Terdapat kasus unik pada seorang pasien bernama Celia. Ia termasuk anak yang cerdas tapi pada suatu hari tiba-tiba mengaku bahwa penglihatannya kabur secara mendadak. Ia memperlihatkan gejala gangguan konversi, bahwa pada tes stimuli visual pada tingkat kesadaran memperlihatkan nilai yang buruk. Namun tes stimulus visual pada level ketidaksadarannya menunjukkan hasil yang baik.

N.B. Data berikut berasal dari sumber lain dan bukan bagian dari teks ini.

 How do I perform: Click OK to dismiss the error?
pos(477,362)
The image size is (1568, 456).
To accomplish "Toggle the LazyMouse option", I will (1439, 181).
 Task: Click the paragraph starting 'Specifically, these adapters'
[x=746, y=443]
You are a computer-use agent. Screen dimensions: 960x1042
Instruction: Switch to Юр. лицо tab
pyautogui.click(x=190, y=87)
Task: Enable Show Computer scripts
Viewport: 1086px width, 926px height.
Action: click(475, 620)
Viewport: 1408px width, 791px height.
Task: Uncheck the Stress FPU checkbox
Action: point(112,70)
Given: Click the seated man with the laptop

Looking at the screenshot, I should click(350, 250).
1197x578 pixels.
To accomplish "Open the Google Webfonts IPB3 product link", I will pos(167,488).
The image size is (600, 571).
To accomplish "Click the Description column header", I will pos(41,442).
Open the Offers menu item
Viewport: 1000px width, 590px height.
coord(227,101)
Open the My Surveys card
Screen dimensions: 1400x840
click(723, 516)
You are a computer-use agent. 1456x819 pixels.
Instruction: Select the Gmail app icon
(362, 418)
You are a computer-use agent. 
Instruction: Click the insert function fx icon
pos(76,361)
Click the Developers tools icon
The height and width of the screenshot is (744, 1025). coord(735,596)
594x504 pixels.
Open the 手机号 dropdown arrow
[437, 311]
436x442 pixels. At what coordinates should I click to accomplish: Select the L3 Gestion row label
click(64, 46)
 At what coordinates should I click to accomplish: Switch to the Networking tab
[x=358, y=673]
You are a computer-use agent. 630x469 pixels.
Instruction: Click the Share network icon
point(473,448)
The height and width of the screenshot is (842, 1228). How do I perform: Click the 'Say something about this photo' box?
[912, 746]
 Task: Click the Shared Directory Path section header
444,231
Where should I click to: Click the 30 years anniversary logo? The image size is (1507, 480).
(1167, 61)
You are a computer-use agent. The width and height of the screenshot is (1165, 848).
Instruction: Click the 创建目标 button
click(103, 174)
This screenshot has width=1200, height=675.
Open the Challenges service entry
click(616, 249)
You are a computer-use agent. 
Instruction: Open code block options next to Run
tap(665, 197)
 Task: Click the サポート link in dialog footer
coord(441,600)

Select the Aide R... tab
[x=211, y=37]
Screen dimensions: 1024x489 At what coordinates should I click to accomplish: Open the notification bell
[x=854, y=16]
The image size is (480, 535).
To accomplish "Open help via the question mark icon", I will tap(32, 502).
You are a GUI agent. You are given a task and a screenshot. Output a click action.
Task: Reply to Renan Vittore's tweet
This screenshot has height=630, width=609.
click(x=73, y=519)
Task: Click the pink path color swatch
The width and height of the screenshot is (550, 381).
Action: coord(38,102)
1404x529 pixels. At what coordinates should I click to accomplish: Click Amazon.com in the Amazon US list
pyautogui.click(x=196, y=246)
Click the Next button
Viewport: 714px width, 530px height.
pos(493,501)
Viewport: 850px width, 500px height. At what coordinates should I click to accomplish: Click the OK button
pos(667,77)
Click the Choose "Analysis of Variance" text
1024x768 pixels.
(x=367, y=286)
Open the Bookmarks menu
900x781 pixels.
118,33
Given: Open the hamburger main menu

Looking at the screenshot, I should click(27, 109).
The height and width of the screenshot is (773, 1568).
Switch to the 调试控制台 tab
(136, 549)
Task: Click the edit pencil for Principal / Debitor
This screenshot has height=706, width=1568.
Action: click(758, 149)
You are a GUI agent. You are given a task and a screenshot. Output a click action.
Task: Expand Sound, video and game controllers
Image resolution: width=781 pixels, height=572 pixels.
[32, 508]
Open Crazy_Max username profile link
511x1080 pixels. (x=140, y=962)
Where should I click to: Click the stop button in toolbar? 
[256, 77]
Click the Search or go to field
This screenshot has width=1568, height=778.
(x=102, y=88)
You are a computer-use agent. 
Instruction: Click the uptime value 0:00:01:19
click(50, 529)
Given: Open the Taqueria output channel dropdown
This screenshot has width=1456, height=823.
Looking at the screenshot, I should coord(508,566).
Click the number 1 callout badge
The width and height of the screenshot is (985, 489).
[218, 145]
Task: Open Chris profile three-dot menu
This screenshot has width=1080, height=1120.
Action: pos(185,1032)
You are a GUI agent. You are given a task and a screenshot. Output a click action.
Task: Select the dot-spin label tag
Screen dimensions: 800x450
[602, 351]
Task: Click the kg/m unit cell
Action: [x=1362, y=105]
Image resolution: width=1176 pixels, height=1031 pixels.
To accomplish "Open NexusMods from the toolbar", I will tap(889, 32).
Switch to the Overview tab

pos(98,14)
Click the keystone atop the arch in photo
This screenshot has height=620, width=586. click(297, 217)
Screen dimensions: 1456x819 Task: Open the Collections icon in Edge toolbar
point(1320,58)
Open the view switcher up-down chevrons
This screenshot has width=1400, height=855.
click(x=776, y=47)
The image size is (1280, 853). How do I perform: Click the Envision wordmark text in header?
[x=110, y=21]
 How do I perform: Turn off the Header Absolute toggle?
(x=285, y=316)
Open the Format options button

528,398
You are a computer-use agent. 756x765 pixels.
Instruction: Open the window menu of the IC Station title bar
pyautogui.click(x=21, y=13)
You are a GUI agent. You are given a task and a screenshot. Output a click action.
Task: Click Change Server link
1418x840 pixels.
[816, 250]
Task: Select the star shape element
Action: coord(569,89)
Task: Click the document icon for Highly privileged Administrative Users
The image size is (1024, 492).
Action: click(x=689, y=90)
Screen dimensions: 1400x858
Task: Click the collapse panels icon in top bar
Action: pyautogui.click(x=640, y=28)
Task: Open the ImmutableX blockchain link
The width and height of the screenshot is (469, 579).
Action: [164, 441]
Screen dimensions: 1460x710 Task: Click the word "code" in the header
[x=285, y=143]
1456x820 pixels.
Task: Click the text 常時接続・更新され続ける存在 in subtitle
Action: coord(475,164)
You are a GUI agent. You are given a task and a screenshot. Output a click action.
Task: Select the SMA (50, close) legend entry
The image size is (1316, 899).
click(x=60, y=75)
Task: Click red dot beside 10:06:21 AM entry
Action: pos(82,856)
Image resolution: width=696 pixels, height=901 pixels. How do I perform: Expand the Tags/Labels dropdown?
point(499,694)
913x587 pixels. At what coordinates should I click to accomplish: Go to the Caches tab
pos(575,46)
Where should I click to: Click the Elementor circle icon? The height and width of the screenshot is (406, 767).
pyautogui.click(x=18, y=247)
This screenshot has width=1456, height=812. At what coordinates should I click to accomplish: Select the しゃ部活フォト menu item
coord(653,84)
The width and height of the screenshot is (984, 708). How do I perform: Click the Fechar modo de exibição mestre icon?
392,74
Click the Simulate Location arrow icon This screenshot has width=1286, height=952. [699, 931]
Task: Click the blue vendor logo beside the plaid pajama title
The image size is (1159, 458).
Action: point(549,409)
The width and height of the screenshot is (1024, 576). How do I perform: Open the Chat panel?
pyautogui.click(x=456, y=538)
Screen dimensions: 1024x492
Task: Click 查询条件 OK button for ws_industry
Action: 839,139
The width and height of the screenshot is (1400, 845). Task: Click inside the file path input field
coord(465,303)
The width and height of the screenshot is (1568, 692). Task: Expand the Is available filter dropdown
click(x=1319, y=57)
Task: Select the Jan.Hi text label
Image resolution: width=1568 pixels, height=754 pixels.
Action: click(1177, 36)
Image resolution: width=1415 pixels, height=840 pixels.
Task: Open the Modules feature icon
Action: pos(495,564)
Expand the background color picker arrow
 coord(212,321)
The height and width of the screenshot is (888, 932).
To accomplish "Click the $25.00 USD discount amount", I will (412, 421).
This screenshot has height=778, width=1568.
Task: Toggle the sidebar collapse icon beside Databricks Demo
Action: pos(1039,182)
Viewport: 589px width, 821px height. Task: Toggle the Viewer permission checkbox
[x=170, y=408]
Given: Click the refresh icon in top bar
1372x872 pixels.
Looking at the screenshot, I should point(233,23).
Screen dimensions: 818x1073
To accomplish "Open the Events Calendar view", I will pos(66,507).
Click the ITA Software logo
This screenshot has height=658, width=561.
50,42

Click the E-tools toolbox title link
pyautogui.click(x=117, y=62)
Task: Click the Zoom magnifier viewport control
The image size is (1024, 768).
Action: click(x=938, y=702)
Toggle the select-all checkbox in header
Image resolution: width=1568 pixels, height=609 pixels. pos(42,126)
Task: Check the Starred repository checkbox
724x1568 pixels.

Setelah 3 tahun mengalami gangguan konversi, Celia tiba-tiba pulih secara mendadak dan dramatis. Hal ini mungkin karena kebutuhan atas tujuan dari penglihatan yang buruk telah terpenuhi. Diketahui bahwa selama gangguan konversi Celia berlangsung, ia mendapatkan perhatian penuh dari orang tuanya. Hal ini sesuai dengan permasalahan Celia yang sebelum terjadinya gangguan konversi, orang tuanya selalu sibuk dan tidak memperhatikan dirinya.

Baca Artikel Kami Lainnya: Apa Itu Abnormalitas Dari Sisi Psikologi Sosial?

Davison, G.C., Neale, J. M., Kring, A. M. (2017). Psikologi Abnormal Edisi Ke-7. Depok: PT Raja Grafindo Persada.

Artikel oleh: Logos Indonesia.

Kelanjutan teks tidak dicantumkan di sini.